*Task to carry out*:
Among the lines below, take the one holding "Given: Toggle the НАЛИЧИЕ checkbox", the one holding "Screen dimensions: 576x611", and all lines between them. Set them down exactly.

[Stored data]
....................

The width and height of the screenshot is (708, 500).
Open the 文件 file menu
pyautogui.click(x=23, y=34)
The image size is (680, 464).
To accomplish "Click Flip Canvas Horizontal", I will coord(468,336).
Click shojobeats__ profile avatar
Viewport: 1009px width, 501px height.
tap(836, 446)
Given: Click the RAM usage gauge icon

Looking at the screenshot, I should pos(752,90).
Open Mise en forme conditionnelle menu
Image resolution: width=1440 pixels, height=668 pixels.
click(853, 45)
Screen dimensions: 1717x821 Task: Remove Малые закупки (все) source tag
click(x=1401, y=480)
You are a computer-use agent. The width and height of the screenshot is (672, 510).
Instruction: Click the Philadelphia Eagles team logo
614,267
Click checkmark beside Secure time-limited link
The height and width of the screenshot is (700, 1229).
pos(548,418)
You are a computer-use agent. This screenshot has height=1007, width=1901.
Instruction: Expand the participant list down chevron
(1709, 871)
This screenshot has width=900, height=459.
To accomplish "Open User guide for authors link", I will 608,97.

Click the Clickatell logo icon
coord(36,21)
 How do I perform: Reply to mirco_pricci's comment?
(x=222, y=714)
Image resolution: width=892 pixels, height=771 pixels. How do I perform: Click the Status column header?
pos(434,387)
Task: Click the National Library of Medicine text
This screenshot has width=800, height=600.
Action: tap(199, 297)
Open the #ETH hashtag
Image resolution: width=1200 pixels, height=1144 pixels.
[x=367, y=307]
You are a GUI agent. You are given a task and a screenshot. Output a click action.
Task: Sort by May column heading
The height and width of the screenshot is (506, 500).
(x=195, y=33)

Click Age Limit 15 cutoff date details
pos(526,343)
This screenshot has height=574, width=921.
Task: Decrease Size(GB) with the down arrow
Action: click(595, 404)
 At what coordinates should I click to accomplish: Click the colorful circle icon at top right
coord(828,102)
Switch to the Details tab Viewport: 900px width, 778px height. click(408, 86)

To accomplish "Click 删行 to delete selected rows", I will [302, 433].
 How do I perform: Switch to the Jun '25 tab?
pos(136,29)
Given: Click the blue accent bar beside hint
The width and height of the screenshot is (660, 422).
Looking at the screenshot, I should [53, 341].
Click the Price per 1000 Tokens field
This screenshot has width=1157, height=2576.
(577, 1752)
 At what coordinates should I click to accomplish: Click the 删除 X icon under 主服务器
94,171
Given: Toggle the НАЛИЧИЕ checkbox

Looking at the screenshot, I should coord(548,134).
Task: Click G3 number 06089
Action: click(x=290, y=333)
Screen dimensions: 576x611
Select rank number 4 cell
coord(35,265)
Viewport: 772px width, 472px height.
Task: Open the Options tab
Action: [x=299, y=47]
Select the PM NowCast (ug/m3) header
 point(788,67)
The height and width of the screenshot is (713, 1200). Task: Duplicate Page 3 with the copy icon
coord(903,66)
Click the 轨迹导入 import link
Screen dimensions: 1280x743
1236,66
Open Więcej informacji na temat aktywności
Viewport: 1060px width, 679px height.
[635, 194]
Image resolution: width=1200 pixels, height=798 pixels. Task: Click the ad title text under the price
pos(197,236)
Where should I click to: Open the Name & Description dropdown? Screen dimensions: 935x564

....................

*Task solution*:
Given: Toggle the НАЛИЧИЕ checkbox

Looking at the screenshot, I should coord(548,134).
Task: Click G3 number 06089
Action: click(x=290, y=333)
Screen dimensions: 576x611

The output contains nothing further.